◆ Exercise objective
Rewrite the records from the start through the line that contains "Minimize is located at coordinates (916, 8).", replacing "screenshot" with "image" and keeping everything else unchanged.

◆ Supplied information
- - - - -

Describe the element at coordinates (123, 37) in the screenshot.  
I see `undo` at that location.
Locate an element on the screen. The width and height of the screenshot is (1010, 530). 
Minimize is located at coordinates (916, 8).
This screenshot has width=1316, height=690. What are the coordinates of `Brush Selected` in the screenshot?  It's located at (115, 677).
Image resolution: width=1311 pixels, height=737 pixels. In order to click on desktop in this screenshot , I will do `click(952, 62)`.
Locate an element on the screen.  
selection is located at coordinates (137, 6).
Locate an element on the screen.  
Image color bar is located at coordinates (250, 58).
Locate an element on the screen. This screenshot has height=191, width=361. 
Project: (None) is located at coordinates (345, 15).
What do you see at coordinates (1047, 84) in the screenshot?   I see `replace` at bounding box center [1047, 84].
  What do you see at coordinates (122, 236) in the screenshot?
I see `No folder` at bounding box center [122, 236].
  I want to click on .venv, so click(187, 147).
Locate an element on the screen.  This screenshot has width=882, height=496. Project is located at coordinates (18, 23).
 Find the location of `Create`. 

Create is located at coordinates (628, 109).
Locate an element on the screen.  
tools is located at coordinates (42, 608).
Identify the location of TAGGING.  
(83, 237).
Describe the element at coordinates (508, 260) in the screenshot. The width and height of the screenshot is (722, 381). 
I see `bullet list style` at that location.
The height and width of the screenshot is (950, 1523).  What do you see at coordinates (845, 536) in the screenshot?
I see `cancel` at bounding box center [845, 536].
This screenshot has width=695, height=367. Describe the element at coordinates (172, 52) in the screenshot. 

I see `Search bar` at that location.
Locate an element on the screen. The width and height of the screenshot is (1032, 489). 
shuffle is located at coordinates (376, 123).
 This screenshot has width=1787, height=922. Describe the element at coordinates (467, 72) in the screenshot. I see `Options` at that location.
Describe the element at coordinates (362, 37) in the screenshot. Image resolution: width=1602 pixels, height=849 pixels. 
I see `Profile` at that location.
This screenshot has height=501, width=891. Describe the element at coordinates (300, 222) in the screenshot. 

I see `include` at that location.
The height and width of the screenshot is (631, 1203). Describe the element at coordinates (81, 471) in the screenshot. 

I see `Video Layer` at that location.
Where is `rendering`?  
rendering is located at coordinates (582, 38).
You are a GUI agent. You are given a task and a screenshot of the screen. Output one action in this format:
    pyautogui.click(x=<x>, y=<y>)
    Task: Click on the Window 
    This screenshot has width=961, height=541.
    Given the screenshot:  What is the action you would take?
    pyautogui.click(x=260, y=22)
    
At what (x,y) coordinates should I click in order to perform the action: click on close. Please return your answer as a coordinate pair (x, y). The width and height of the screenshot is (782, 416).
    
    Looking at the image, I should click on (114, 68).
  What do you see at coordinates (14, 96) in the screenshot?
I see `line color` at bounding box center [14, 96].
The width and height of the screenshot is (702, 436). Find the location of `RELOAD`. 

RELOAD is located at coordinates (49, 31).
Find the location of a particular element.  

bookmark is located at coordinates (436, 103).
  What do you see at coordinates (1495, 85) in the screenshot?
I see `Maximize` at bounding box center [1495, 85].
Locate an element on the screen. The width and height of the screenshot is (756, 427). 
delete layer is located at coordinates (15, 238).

- - - - -

◆ In response
Describe the element at coordinates (123, 37) in the image.  
I see `undo` at that location.
Locate an element on the screen. The width and height of the image is (1010, 530). 
Minimize is located at coordinates (916, 8).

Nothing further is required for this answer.